__EXERCISE INSTRUCTIONS__
1 – From the article on payday lenders and the Mafia below, return the passage from "Throughout the ages, usury" up to and including "international financial crashes.", copied word for word.
2 – Resume the article on payday lenders and the Mafia, picking up right after its final sentence.

__SUPPLIED TEXT__
** BEGIN **

Pay Day Lenders Make the Mafia Look Good


BY BARTHOLOMEW JAMES

Chicago gangster Samuel "Wings" Carlisi held the esteemed position of "boss of all bosses," a title once held by the legendary Al Capone, according to federal court records. Carlisi was the top man in the Chicago Outfit crime syndicate, a group that dominated organized crime in the Windy City in the late 1980s and early 1990s. The federal government caught up with the Outfit in 1992, taking down Carlisi and nine other members for their roles in the gang's illegal gambling and loan sharking operations. Appellate court Judge Terrance Evans described the syndicate's unique debt-collection methods in a ruling that upheld the convictions.

"[T]he crew prided itself on its effective debt-collection practices and held its bookies personally responsible for their customers' past-due accounts," wrote Judge Evans. One delinquent borrower, Anthony Pape, was told by the Mob to pay up or else, and that "not even God was going to help him." Reciting from the original trial court testimony, Judge Evans noted that "another of Carlisi's heavies threatened to beat the completely bald Pape until his head turned so black and blue people would think he had hair."

While the Chicago Outfit may have been a bit heavy-handed in its debt-collection practices, the interest rate the crew charged for a loan was a bargain. A bargain, that is, compared to the fees charged by the numerous payday loan outfits in Northern California and throughout the state.

Carlisi and company extended short-term credit, or "juice loans," for fees that pencil out to an annual interest rate of 260 percent. The Outfit may be disappointed to learn that they were working for chump change. Had they waited a few years, and then come out West, they could have become payday lenders and made some real money. Although the potential gratification of physically collecting a loan isn't allowed in California, it's perfectly legal here for a state licensed payday lender to charge up to 5,474 percent annual interest in this exploding niche lending business. Older residents of the Golden State may recall a time when the concept of usury protected citizens from unscrupulous lenders, and the issue was considered so important that restrictions on abusive interest rates were enshrined in the state constitution. But the legislature has erased much of that historical protection and legalized lending at rates that Mafia loan sharks can only dream of.

Usury is defined as the act or practice of lending money for interest above the legal or socially acceptable rate. The term seems archaic and mostly irrelevant in the deregulated, free-market world of payday loans. And it is even harder to fathom that for most of its history, the word referred to the practice of charging any interest in excess of the principal amount of a loan, simply for the use (usus) of the money loaned.

Throughout the ages, usury has been denounced for exploiting and oppressing the poor and lower classes, causing the inequitable distribution of wealth, and corrupting the natural world and social relations. Usury has been equated with economic instability, as exaggerating the economic cycles of recession and recovery, as a cause of inflation, and as a precursor to periodic national and international financial crashes.

** END **

__DATA PROVIDED__
** BEGIN **

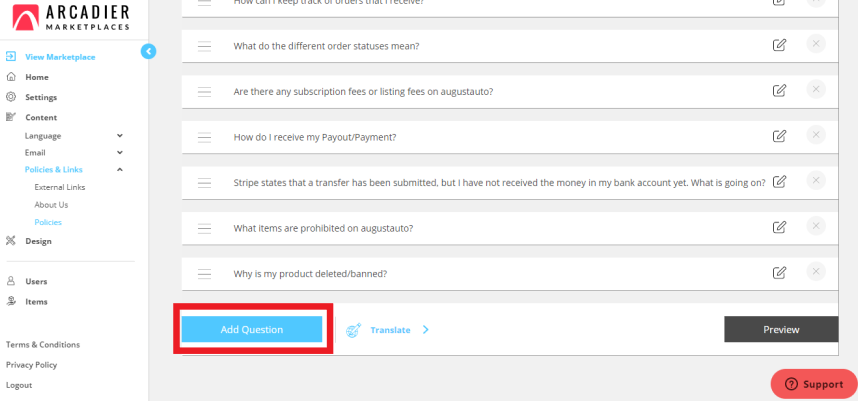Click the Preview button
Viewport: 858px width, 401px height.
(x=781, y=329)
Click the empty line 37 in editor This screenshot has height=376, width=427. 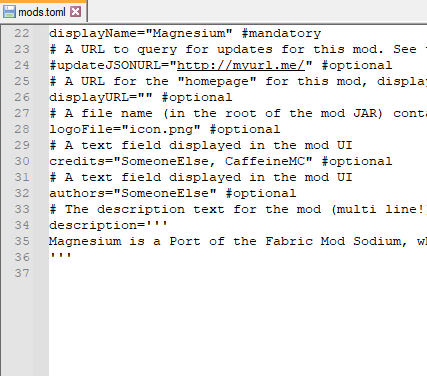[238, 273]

** END **

__RESPONSES FOR EACH TASK__
1 –
Throughout the ages, usury has been denounced for exploiting and oppressing the poor and lower classes, causing the inequitable distribution of wealth, and corrupting the natural world and social relations. Usury has been equated with economic instability, as exaggerating the economic cycles of recession and recovery, as a cause of inflation, and as a precursor to periodic national and international financial crashes.

2 –
In California, usury is prohibited by the state constitution and other laws. Essentially, state law sets the maximum allowable rate of interest at ten percent per year for a loan used for personal, family, or household purposes. But like any law interfering where there is money to be made, loopholes — or "exemptions" in legislative jargon — are rampant. Banks, pawnbrokers, real estate brokers, mortgage companies, and a long list of other moneylenders are exempt from usury law, but their interest rates are still controlled by the state financial code and other restrictions. The loophole sanctioning payday lenders was created by the legislature in 1997, and the loans were given a specific exemption from financial code rate restrictions. Since that time, more than 2,300 payday loan outlets have opened.

According to industry figures, millions of payday loans are made each month, and one company making a significant chunk of those loans is the Oakland-based California Check Cashing Stores, Inc. The company has 58 stores throughout Northern California, generally located in low-income areas. In 2001, I obtained an internal employee memo dated February 23, 1999 that explained the sales pitch for a typical loan.

"When a customer calls or asks how much a PRA (payroll advance) costs, we MUST tell them the rate AND the annual percentage rate. Since this really depends on the number of days the PRA is outstanding, there is no single answer. Therefore we must tell them an example. Whenever anyone asks about the rates, the response must be: THE RATE FOR A PRA IS 15% OF THE AMOUNT ADVANCED, THE CORRESPONDING ANNUAL PERCENTAGE RATE FOR A TYPICAL 14 DAY LOAN IS 391%."

Not surprisingly, the "example" employees were required to give potential customers reflects the lowest possible annual percentage rate available for a 14-day loan, which only applies if the loan is not paid back for the maximum allowable term of two weeks. Since the loan due date is determined by the customer's payday, many loans are repaid in substantially less than two weeks. Another employee memo reveals that the actual range of interest will vary from a minimum of 391 percent to a maximum of 5,474 percent, the rate for a one-day loan.

I surveyed three stores to find out what the current employee script was. Each time I asked how much a payday loan cost, I was told the fee was 15 percent of the amount advanced. When I asked what that the annual percentage rate would be if I wanted to borrow $200 for the $30 fee, I got a blank stare or a shoulder shrug. I pressed the issue with one employee, suggesting that they must have a chart of some kind that explained the annual percentage rate. After putting me on hold, "Myrna" was able to find the information, telling me that the APR for a 14-day loan was 391 percent and 782 percent for a seven-day loan, but beyond that she had no idea. "Nobody ever asks for annual percent like this," she explained. I asked if I could see the payday loan contract I would have to sign in order to get a loan, and was told, three times, I would have to apply for the loan before I could see the contract.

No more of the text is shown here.